Friday is Stop Cyberbullying Day. Andy Carvin suggested this day be set aside for thinking about cyberbullying, its impacts and how to stop it dead in its tracks. He offers some suggestions on how you can participate. This whole movement began Monday (March 26) with a posting by Kathy Sierra about how she had become the victim of a vicious round of hate speech. I commented about it, along with a large number of others. In her post about the impacts of cyberbullying on women, Lisa Stone writes:
I have no idea how many women have emailed and telephoned me about attacks via IM, IRC chat, message boards, email and blog comments. These attacks use language that describes detailed rape, dismemberment, profanity and indescribably sick images. The goal? Abuse and humiliation of women.
And women aren't alone. If there is a reason to smack someone upside the head or degrade them for believing in something, standing up for something, or just being something, there's a cyberbully waiting to go beyond flaming to inflict some real pain.
Robert Scoble told the Los Angeles Times that he opposes more restrictions on free speech - presumably because we don't need Big Brother cutting the legs out from under the First Amendment. Agreed. But we do have a responsibility to police ourselves by not tolerating hate speech, cutting off access to those who insist on participating in it, and report it when we see it.

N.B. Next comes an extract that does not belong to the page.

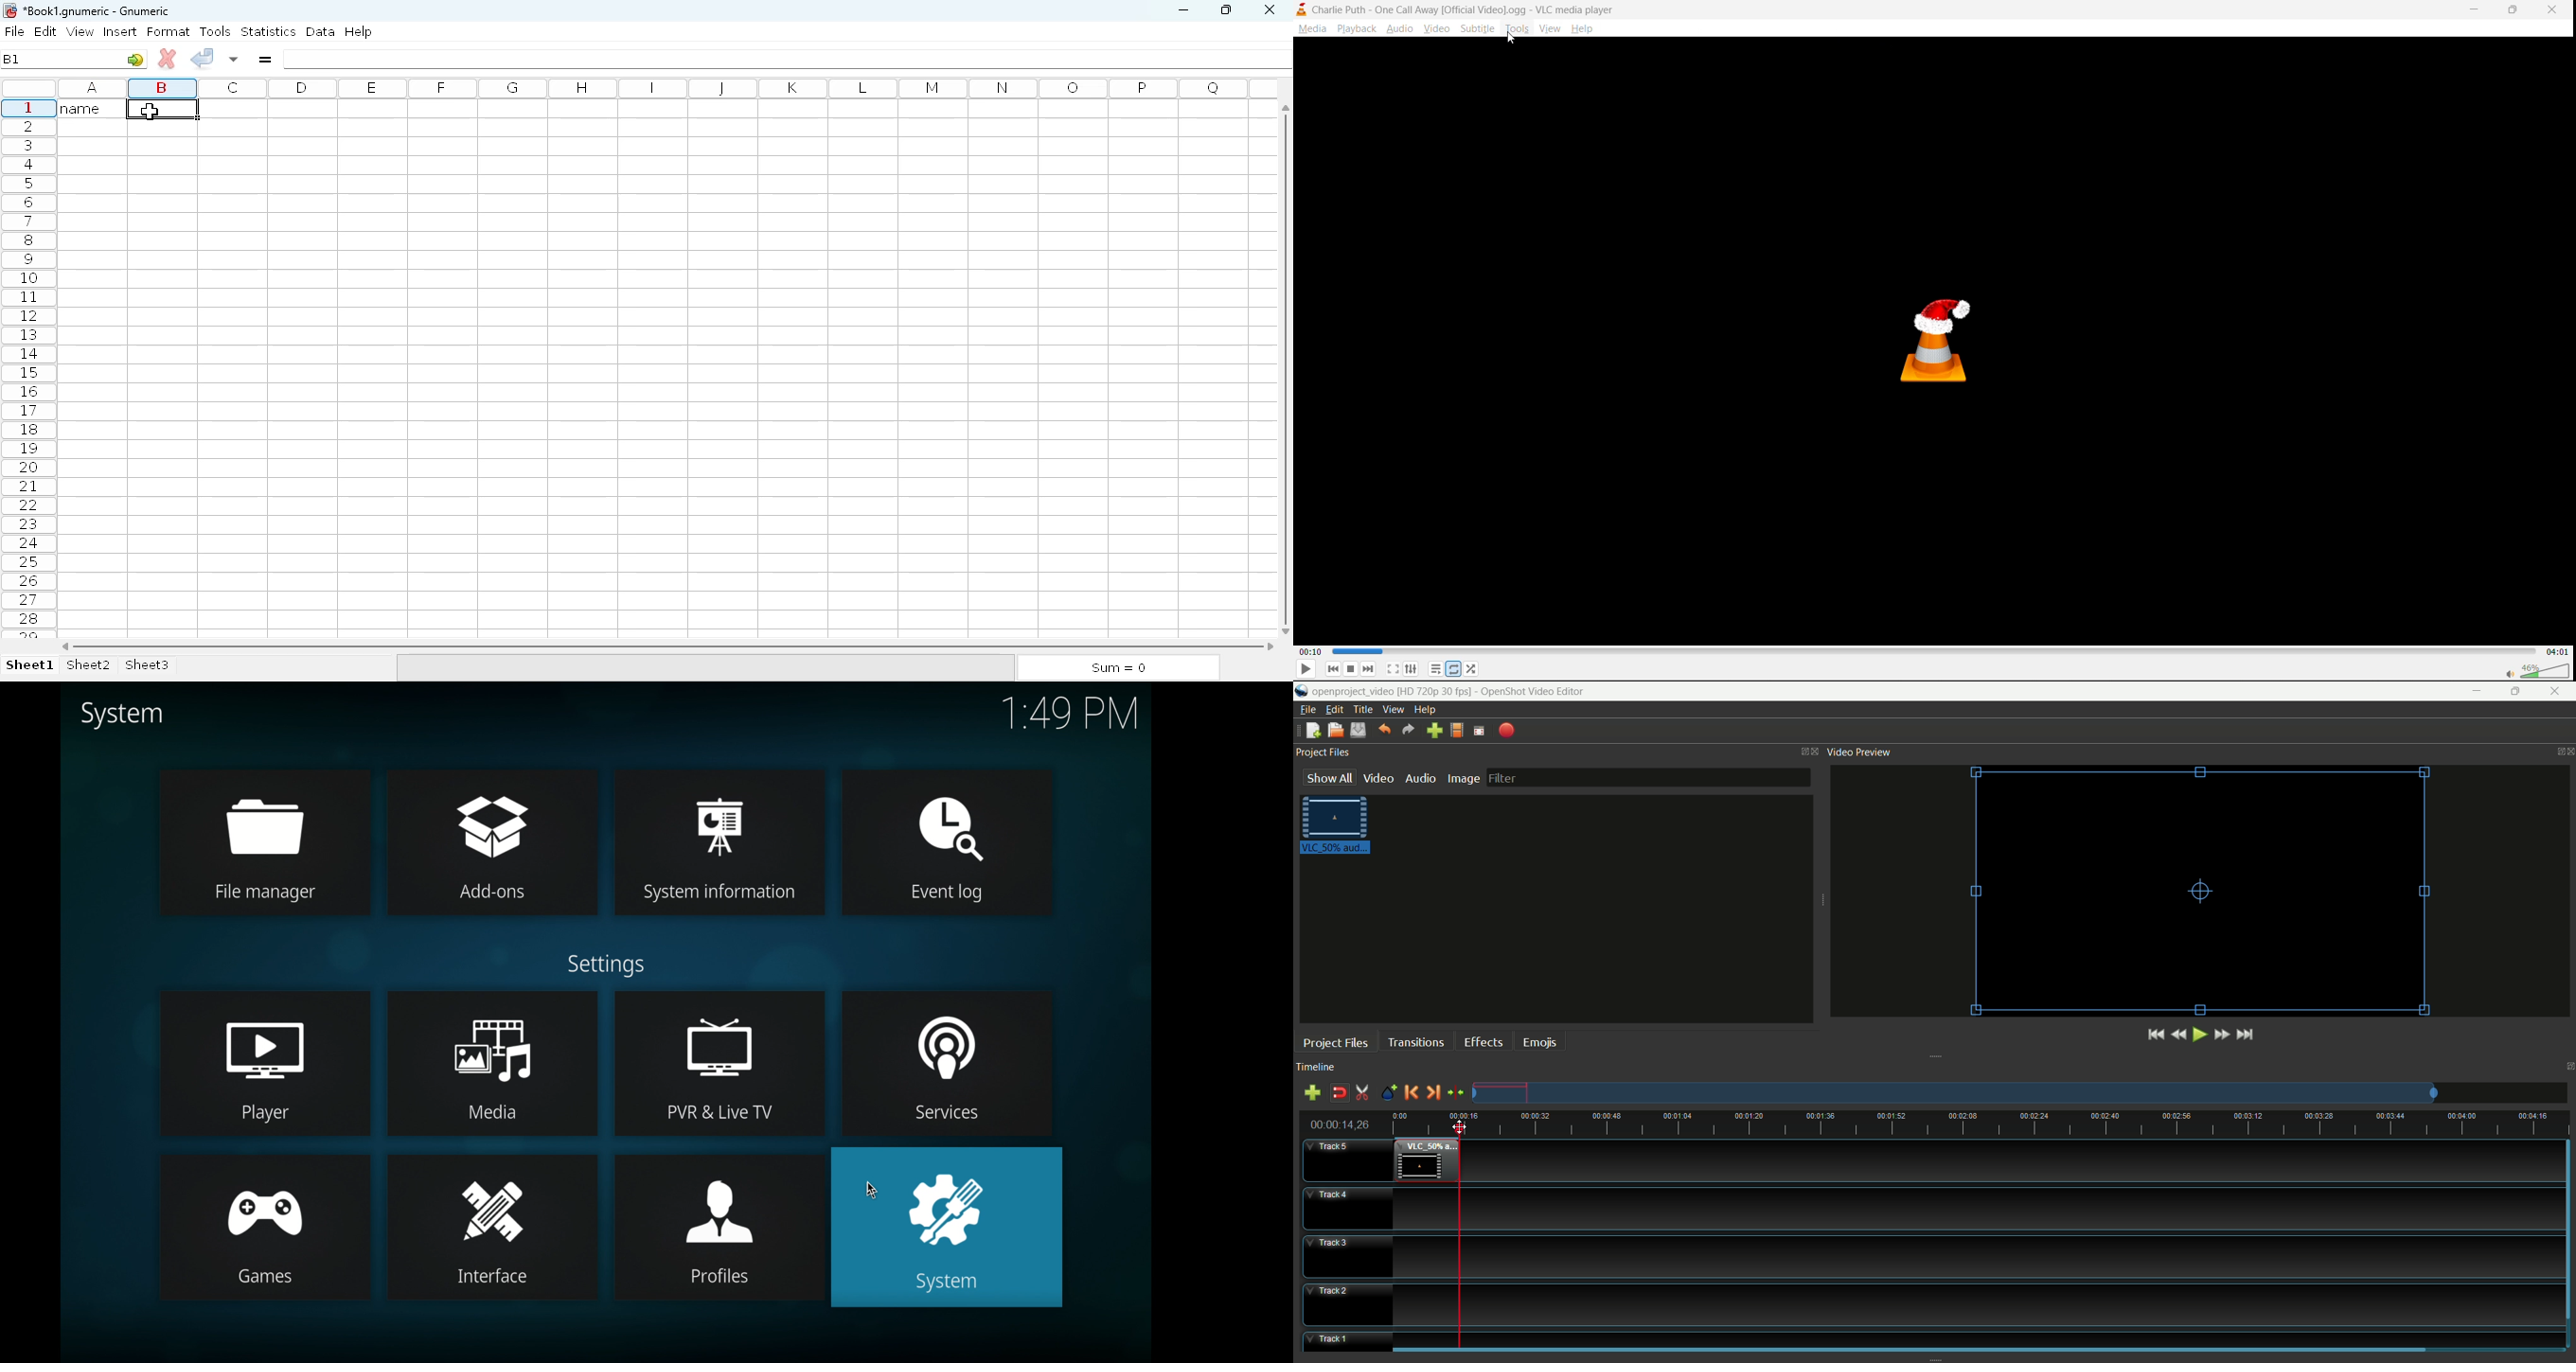 This screenshot has width=2576, height=1372. What do you see at coordinates (789, 59) in the screenshot?
I see `formula bar` at bounding box center [789, 59].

I'm not saying stop all disagreements, arguments and impassioned manifestos: just do it with a little civility, respecting the rights of others to feel, say or demonstrate their opinion. Whether they agree or disagree with you. And whether or not they wish to participate in the discussion.
As I write this post Thursday afternoon, Kathy Sierra has closed comments to her March 26 post after someone posted her Social Security Number and home address. Makes you wonder, with all of the attention, why any individual would still be motivated to bully Kathy.